Religious people say the laws in America should follow their religion. Why would we do that based on a book about someone you can not prove existed, with writings from people you can't prove existed, with events that are so ridicilous they obviously did not occur, translated by a bunch of guys King George locked in a room in 1609. How can anybody over the age of about 2 believe any of this bullshit. The only things in the bible that are real is some of the people(the bad guys), and some of the places, most of the events are total bullshit.
Noahs ark is my favorite. In order to get the U.S. under water you would have to raise the water level 3 miles(rocky mountains) over the ENTIRE planet. Nat Geo did a study if you melt everything on this world, ice caps, glaicers etc. you would raise the water level 216 ft.
Having only 2 of each animal means about the 3rd generation you're going to have animals with legs growing out of the top of their head.
Just to pick nits, it was King James, not mad King George, although the symmetry would be interesting if it was. And most Christians use more modern translations these days.
However, to your question -- some religious people do in fact believe laws in America should follow their holy book. This desire for a quasi-theocracy is known variously as Christian Reconstructionism or Dominionism. There are many reasons why it's prevalent here in the US, not least, that Eisenhower unwisely advanced the notion in the early 1950s that a pillar of good citizenship was public peity. In theory, any sort of organized religion, but mostly it was a nudge-wink endorsement of white anglo-saxon protestantism. Evangelicals seized on this tacit endorsement and soon the typical conflation of god, jingoistic capitalism and guns was underway, Billy Graham was sucking up to one president after another, the National Prayer Breakfast came into being, etc.
By the 1980s you had the spectacle of Pat Robertson running for President, the rise of groups like Moral Majority, etc.
It all culminated in what we have today, with evangelicalism completely untethered from even pretending to have ethics or moral convictions that aren't for sale, with them fully embracing the situational ethics against which they formerly railed.

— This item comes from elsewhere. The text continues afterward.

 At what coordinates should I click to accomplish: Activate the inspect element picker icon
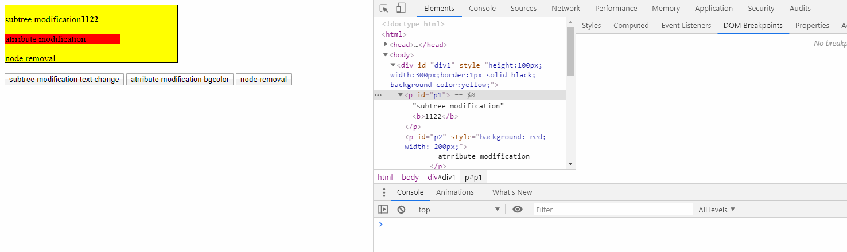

I still hold out hope that in Trumpism we have the highest lowest expression of these trends, and it represents the death throes of something that's just not sustainable. The problem is the great danger of us falling down some dystopian rabbit-hole, which could derail human progress for decades or even centuries. There are unfortuantely several plausible scenarios where that could happen. I am clinging to the several plausible scenarios where it wouldn't. Time will tell.